[GIVEN TASK 1]:
Answer these questions using the passage about growing up:
(a) What nationality are both of the writer's parents?
(b) In which city was the writer born?
(c) Past which place could the writer not remember without help?

[READING PASSAGE]:
>> BEGIN

For me, it was a different story. Don’t get me wrong, I’m beyond grateful for my Dad having a stable, secure job, providing us with a roof above our heads and food on the table. He always did his best for us.* I genuinely do believe, however, this ‘lifestyle’ had a great impact on the way in which I view the world. Do I feel guilty for feeling this way? Without a doubt. But on the other had, I can’t deny the effect the uncertainty of it all had on me in terms of mental state. After all, a war zone is a war zone. Waiting for the door to knock or phone to ring with that news was a daily preoccupation. Because anything could happen. He could be dead tomorrow. He could come back wounded in a week or two. He could come back safely. When would he be back? Who knows – he would be sent away for months at a time, with no ‘fixed’ return date from the tour. 

Growing up, the notion of having a home seemed like a completely foreign concept to me. (By home I don’t just mean an abode, more a place in which one feels settled.) It was always ‘the house’ and not ‘home.’ 

The dreaded question, which seems commonplace when meeting someone new, ‘Where are you from?’, brings with it a sense of unease. To which I hastily respond: ‘I have not idea.’ That’s the honest truth. I have no fucking idea. *Avoids desire to sarcastically respond: ‘my mother’s womb.‘*

To summarise it as briefly as possible: 

  • Both my parent are Scottish, yet I’ve only ever lived in England.
  • I was born in Southampton, though my parents weren’t living there at the time.
  • I’ve lived in – wait for it…
    • Bulford
    • Kineton
    • Wattisham
    • Wantage
    • Grove
    • Lyneham
    • Hadleigh
    • Bildeston
    • Canterbury
    • Lincoln – albeit only for a short period of time
    • and finally Leicester

The only reason I know is because I had to ask my Dad for a form I was filling in – thanks, Dad! I couldn’t remember past Lyneham – ooooops. It’s all a blur; I can’t tell you how long I lived in a specific area for, nor how old I was at said times.

>> END

[GIVEN TASK 2]: In the rows below, echo the lines from the one containing "Click the blue 论文热门主题 pill button" through the end of the rows, inclusive. Leave out the pictures.

[THE DATA]:

>> BEGIN

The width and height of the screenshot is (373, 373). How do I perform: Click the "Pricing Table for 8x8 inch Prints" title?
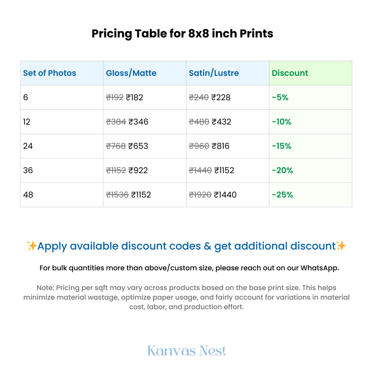182,34
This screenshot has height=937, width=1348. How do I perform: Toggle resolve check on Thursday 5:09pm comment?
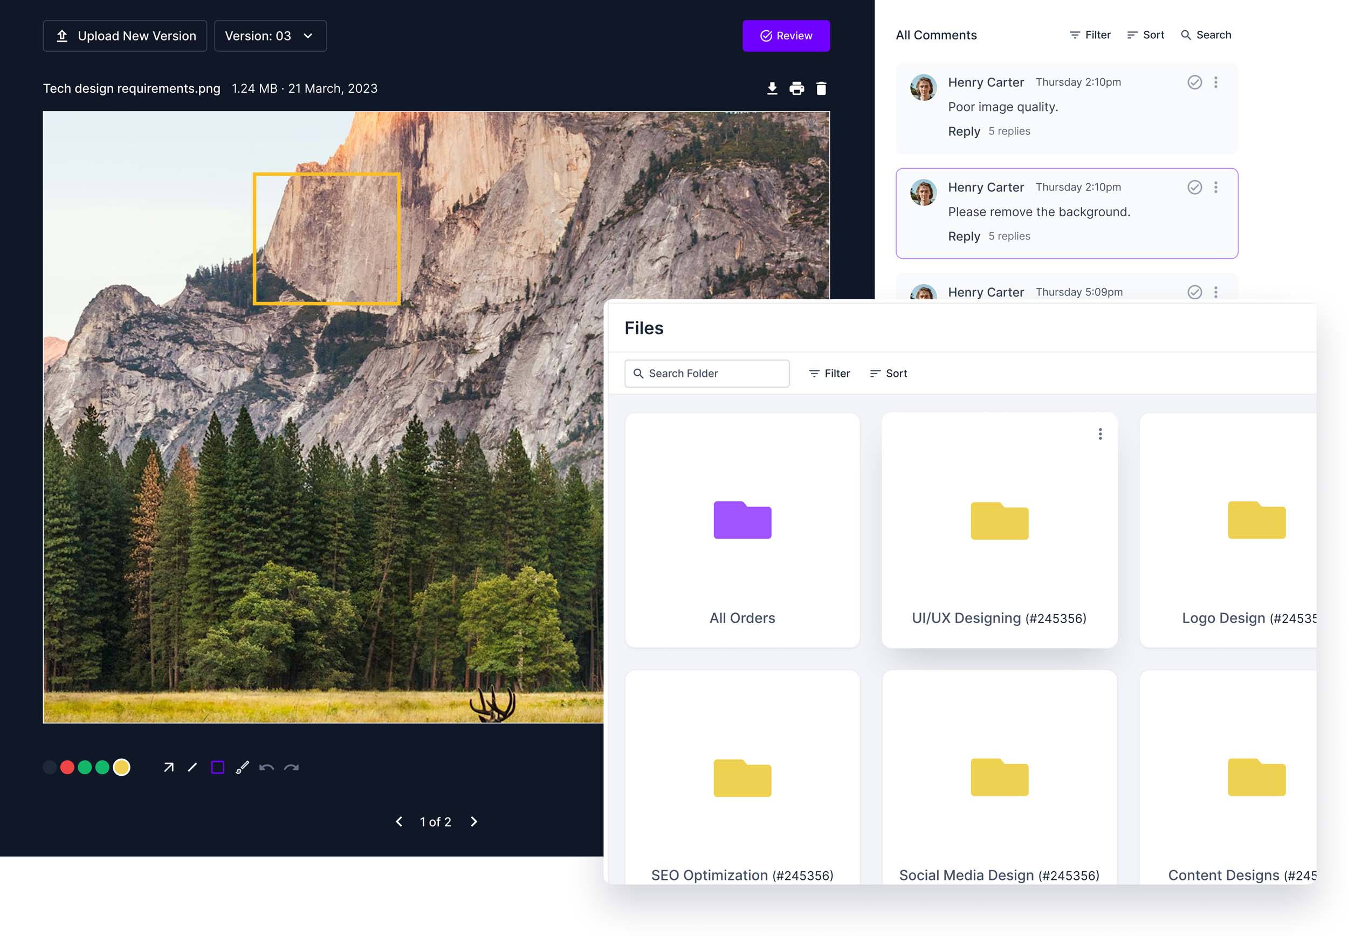[x=1194, y=292]
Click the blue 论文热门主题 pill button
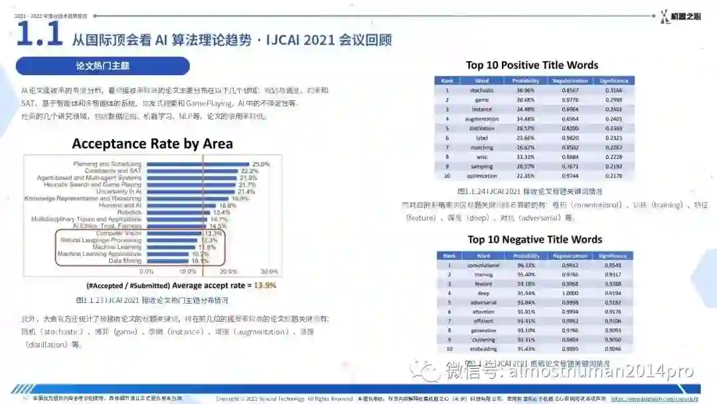Screen dimensions: 717x404 [102, 66]
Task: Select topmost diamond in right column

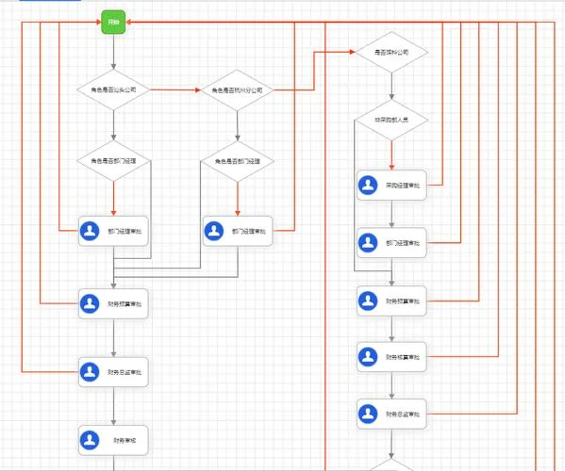Action: 391,52
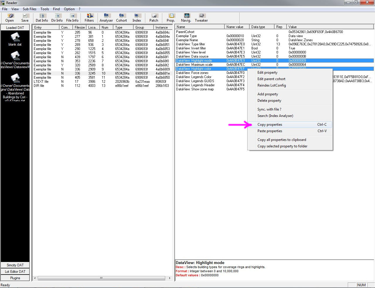Image resolution: width=375 pixels, height=288 pixels.
Task: Open the Tweaker tool
Action: [x=201, y=18]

>> END

[CORRECT RESPONSE 1]:
(a) Scottish
(b) Southampton
(c) Lyneham

[CORRECT RESPONSE 2]:
Click the blue 论文热门主题 pill button
Screen dimensions: 717x404 [102, 66]
Task: Select topmost diamond in right column

Action: 391,52
Image resolution: width=375 pixels, height=288 pixels.
Task: Open the Tweaker tool
Action: [x=201, y=18]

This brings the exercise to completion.